Most complex subgraphs at some point start to leverage grafting because it reduces indexing speed tremendously for new versions. Examples are Uniswap, Synthetix and others. These bigger subgraphs sometimes take months to index from scratch and with grafting the subgraph developers have a very convenient tool to add new features to their subgraph without indexing from scratch. Also, if a subgraph fails, grafting is the only possibility for a hotfix.
I also remember the discussion that grafting will be obsolete as soon as we have the Firehose and other indexing speed improvements. I am not sure if this will ever be true. A subgraph that takes 100 days to sync, even if we achieve 100x indexing speed improvements, would still take 1 day to index. In a hot-fix situation, this is probably still too long.
What is the problem with grafting on the decentralised Graph Network?
If I remember correctly, there are basically two problems with grafting:
- A subgraph developer could basically deploy a faulty subgraph which would make it impossible for the indexer to claim indexing rewards (I’m not 100% sure if this is correct)
- A subgraph with multiple grafts would make it very hard for a new indexer to index. Let’s say a subgraph has 5 versions, each grafting on it predecessor. A new indexer would first manually need to index v1, then graft v2 on top of v1, then graft v3 on top of v2 and so on.
Experiment
To really test this in the wild, we deployed a new version (1.0.1) of the web3index subgraph on the network and grafted on top of 1.0.0 two days ago. As of today, there are already 10 indexers indexing the new subgraph.

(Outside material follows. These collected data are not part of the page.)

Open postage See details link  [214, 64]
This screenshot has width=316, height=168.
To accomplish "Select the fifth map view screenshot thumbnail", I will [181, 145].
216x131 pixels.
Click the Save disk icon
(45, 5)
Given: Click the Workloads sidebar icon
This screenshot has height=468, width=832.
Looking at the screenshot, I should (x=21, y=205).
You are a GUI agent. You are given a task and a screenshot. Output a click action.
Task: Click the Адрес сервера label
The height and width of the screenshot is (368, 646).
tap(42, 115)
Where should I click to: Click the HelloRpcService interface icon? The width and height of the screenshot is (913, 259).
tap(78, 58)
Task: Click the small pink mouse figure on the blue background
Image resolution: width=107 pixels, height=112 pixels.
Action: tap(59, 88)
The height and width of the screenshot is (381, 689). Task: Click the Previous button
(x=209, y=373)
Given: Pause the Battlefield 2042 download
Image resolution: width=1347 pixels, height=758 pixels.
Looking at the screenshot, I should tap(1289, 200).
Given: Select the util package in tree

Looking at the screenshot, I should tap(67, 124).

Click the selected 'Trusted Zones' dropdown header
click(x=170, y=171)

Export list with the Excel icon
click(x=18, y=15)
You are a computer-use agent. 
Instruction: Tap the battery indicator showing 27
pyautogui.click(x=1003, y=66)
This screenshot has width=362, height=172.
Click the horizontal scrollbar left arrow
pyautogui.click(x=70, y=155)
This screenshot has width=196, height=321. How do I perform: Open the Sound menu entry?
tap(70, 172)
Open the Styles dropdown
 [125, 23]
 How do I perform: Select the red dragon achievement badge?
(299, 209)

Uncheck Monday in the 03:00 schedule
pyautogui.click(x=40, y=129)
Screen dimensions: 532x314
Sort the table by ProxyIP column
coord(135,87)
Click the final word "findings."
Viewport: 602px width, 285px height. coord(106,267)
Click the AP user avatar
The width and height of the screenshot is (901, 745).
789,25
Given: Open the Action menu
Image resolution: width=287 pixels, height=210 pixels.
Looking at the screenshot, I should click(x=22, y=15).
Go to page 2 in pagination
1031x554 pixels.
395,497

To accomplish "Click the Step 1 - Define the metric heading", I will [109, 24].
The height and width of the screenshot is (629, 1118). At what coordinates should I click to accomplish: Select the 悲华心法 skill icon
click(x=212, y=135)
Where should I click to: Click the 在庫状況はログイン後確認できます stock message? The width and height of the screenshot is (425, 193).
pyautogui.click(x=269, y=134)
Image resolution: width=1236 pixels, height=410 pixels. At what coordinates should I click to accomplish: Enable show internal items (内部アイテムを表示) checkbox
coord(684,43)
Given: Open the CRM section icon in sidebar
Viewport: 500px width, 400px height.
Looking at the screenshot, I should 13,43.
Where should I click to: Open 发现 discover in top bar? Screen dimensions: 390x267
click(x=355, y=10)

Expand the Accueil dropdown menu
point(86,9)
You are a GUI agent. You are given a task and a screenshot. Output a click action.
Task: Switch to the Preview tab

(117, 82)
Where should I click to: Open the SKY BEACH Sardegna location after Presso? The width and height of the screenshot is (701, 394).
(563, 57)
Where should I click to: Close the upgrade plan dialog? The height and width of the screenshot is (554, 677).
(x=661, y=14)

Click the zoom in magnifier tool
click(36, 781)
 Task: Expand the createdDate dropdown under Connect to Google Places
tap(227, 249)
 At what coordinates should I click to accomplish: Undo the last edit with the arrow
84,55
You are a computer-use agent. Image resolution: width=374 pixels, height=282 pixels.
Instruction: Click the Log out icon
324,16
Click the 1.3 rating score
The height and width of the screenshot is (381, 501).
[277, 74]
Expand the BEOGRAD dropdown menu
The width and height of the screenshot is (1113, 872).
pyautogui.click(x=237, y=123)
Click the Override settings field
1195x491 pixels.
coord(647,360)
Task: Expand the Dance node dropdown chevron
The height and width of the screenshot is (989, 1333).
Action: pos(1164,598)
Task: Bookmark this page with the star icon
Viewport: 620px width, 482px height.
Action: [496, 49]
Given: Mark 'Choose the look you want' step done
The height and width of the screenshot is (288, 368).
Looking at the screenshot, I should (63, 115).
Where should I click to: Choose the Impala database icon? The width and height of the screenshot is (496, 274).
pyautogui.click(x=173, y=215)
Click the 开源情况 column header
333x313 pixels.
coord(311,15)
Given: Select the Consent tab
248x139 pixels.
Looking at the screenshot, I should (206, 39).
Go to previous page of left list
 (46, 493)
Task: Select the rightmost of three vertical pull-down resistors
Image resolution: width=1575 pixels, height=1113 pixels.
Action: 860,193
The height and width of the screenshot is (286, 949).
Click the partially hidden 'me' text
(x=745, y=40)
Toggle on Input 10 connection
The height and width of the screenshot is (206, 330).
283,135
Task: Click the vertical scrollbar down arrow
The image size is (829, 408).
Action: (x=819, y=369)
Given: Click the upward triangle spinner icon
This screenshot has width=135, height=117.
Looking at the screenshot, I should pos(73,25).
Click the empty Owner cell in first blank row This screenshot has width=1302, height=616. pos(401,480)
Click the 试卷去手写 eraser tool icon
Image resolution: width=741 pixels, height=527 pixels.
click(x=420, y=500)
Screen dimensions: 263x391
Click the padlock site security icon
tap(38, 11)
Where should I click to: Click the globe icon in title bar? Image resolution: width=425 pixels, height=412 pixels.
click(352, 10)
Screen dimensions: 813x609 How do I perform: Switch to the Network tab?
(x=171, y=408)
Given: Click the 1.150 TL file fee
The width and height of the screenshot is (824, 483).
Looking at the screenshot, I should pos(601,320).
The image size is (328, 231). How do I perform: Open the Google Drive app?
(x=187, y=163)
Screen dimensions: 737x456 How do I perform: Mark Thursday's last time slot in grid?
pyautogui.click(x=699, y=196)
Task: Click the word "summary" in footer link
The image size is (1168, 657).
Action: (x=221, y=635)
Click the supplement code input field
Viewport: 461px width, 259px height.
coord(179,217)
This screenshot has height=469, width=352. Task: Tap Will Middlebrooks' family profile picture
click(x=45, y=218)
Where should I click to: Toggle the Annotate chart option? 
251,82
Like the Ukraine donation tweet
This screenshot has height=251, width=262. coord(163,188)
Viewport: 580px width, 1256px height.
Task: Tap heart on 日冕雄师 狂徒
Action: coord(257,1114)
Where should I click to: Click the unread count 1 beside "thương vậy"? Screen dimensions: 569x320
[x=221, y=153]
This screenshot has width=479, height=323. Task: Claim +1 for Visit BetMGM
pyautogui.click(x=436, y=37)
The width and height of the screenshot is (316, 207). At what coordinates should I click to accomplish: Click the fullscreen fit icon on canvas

So it basically seems to work.
I asked in Discord for the experience and it seems to be smooth.
Open questions
- What are the exact risks for an indexer?
- If an indexer starts late to index, could they not just ignore the grafting instructions in subgraph.yaml and index from scratch instead of indexing v1, v2, …, vX serially?
- What are the implications of 2. in regards of Proof of Indexing?